Interesting to see the positioning and tone of the Volatility section on page 6 of the Annual Report in conjunction with the previous section, where management discuss their ambition to develop Burford's business model.

I was first struck by the following paragraph on page 5:

To be sure, we continue to make hundreds of millions of dollars of litigation finance investments each year, where we provide financing to corporate clients and law firms based on the underlying value of their legal claim assets, but our clients have an ever-growing range of capital and risk management needs and we consider it important to meet those needs broadly. Investment banks have their franchises because they address client needs, and an investment bank that was only willing to do the most lucrative equity deals and refused to help its clients raise debt would struggle to lead the field and maintain relationships. Burford is essentially the legal industry’s investment bank, and the same rationale applies to us. Burford has also increasingly developed its investment capacity for complex strategies, an adjunct to our client-financing business that uses all of our same legal and financial skills without necessarily financing a client.

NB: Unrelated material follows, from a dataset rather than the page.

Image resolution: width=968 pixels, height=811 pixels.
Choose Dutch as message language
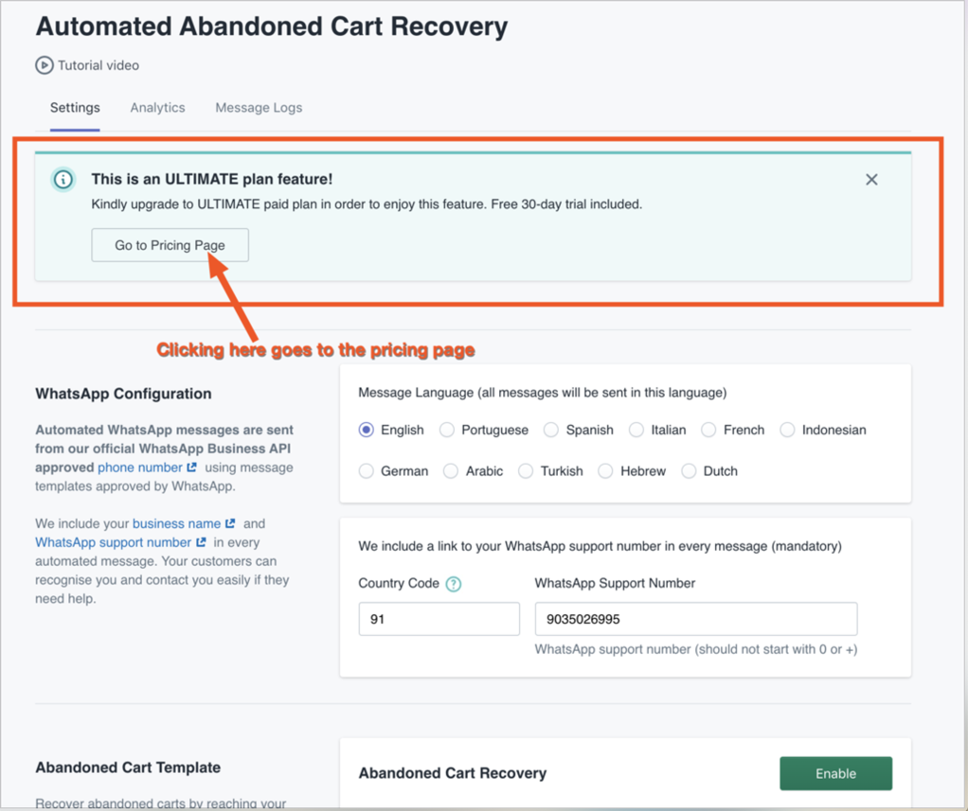[x=689, y=471]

To me this is cautioning that some high margin opportunities will have to be sacrificed so that some capital can be deployed towards activities that provide the legal industry will a full range of finance services.

We then have the volatility section:

While we are pleased, once again, to be delivering these record-breaking results to shareholders, at the same time we have always spoken candidly and plainly in these reports, and we do so again now. We are enthusiastic about the long-term prospects for Burford. We believe that we have been a significant force in revolutionising the capital structure of the colossal global legal industry, with its more than half-a-trillion dollars in annual revenue. It would take effort today to find a lawyer in a major law firm unaware of the rise of legal finance: 96% of respondents to our 2018 litigation finance research study said they were familiar with the industry. Further, Burford is highly visible among lawyers aware of the category: 63% of lawyers interviewed say they associate us first or solely with litigation finance, with no other provider exceeding 3%.

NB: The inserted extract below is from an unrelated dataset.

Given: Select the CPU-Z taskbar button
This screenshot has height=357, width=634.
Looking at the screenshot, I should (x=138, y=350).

All of this – the growth in visibility and awareness of litigation finance, and of Burford as the clear category leader – suggests a fundamental and irreversible change along with many opportunities for us to meet the growing and evolving financial needs of the legal industry and its clients. Just as Burford looks very different today than it did five years ago, we expect the Burford of the future to look very different than it does today. Innovation is one of our hallmarks.

However, the path from here to there remains uncertain and continues to carry real risk of earnings volatility. We have said this before, but when our caveat has been accompanied – as it has been – with steadily rising earnings, we fear that shareholders may have become complacent and expect nothing other than persistent and unbroken growth. If anything, the risk of volatility is greater now than it has ever been. We have written considerable amounts of new business in the past two years – well more than in the entire preceding seven years altogether – and it will take time for that new business to turn into income. At the same time, we are investing in growth and expanding our offerings. And, at bottom, we remain unable to control the duration and resolution of most of our investments.

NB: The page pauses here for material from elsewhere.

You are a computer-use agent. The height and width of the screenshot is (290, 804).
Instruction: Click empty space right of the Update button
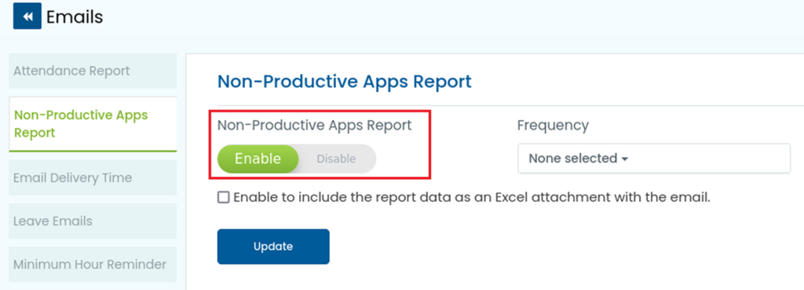point(513,246)
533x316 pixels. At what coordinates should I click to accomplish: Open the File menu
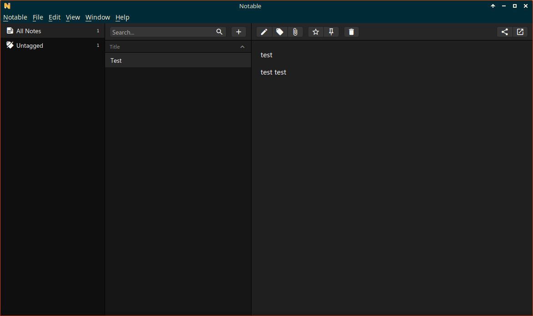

I may be reading more into this than it appears, but to me it seems as though investors are possibly being primed for some earnings softness in either H1 or FY 2019, and this is something that I will now be mentally prepared for. I'm certainly in favour of Burford developing along these lines, and I remember Chris Bogart saying in November that they had a vision of the company becoming the Goldman Sachs of legal finance (without the 'vampire squid' allusion presumably). Inevitably though, I would expect such a long-term transition to result in some margin compression along the way.

If I were an analyst on this afternoon's earnings call, I'd be probing for some more insight on this.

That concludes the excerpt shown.